Серафима выглянула из-за борта и увидела раскрасневшееся лицо Тырнова. С минуту он еще не мог успокоить дыхание и произнести слово. По всему было видно, что председатель чем-то сильно взволнован. Он переминался с ноги на ногу, беспокойно поглядывал на Воланову. Затем снял с рук шерстяные варежки, сунул их в карман и вытащил из-за отвернутого борта полушубка белый листок бумаги.
Серафима и шофер вопросительными взглядами следили за движениями председателя. Еще ничего не успел сказать Тырнов, как из-за угла ближайшего дома вышли несколько женщин с детьми и тоже направились к машине.

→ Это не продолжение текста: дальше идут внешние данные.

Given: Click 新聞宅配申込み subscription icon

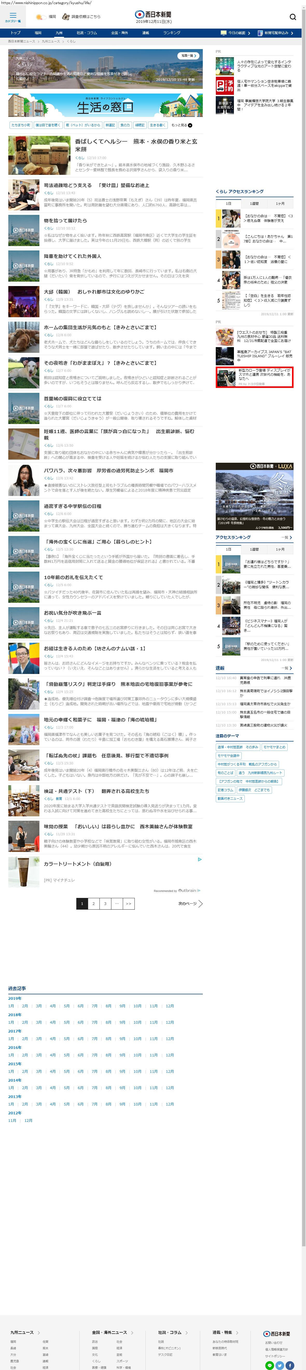Looking at the screenshot, I should (x=260, y=33).
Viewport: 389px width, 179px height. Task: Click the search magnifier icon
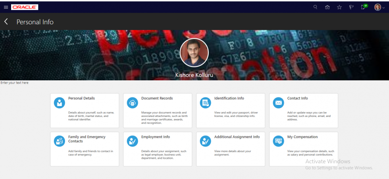pos(315,7)
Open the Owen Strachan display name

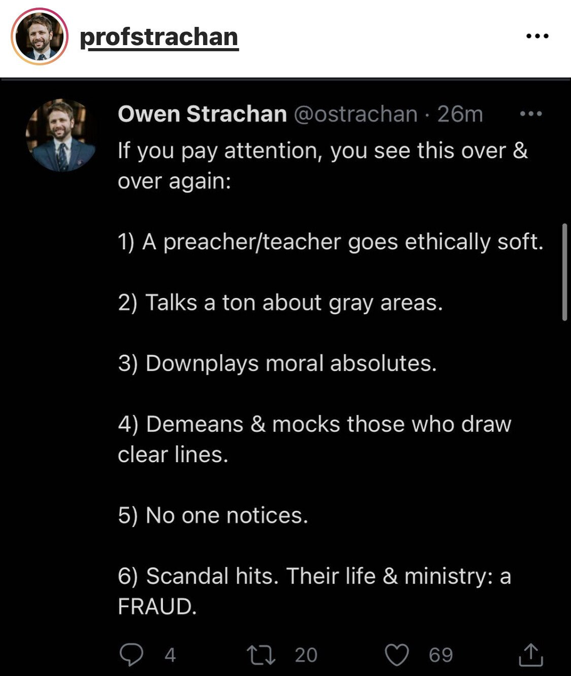point(202,114)
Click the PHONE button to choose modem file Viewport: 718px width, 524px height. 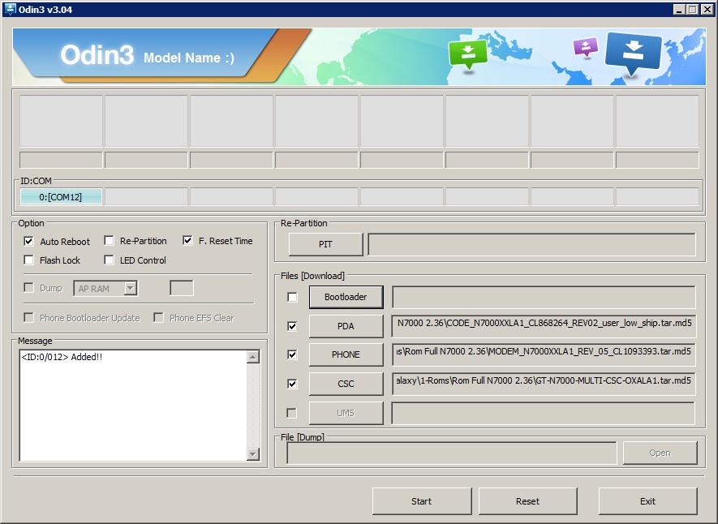tap(346, 354)
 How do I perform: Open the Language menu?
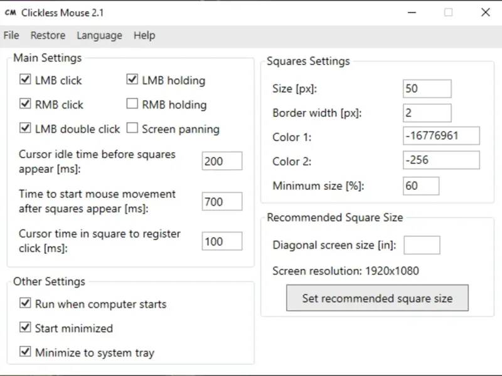coord(99,36)
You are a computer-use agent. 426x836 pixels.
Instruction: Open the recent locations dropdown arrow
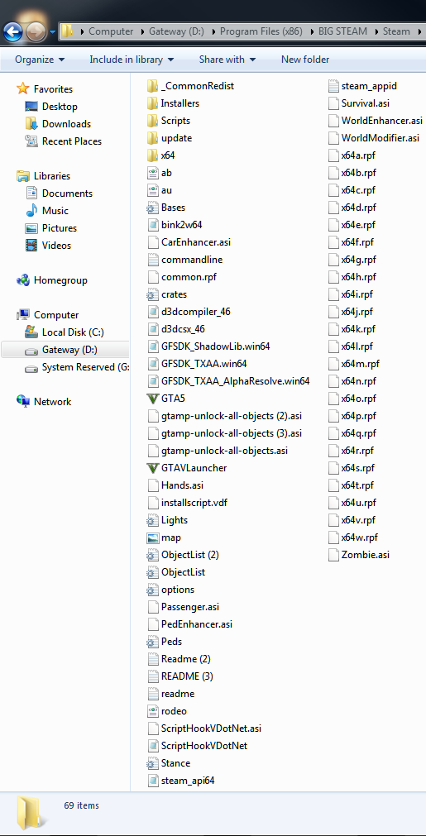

— Не знаю, как уж и начать, — заикаясь произнес Тырнов. Он робко взглянул на Серафиму и снова уткнулся взором в снег. — Большая ошибка вышла, Серафима… Ты уж не взыщи с нас, не по своей воле так делали. Вот тут письмо пришло из военкомата… Не был твой Михаил предателем… Курунов Ванька ему все подстроил. Контуженного он приволок Михаила к немцам… Вот тут и написано так: «Немцы решили использовать популярность разведчика в своих корыстных целях. Когда он немного оправился от контузии, они предложили Воланову за большие деньги сотрудничать, выступать у нейтральной полосы перед громкоговорителем, агитировать солдат переходить на сторону фашистов. Но когда он отказался это сделать, немецкий офицер застрелил его… А все передачи от имени Воланова вел некто Курунов, его сослуживец, сын помещика. Он много знал о жизни Воланова и в выступлениях для большей убедительности пользовался фактами, взятыми из рассказов Воланова.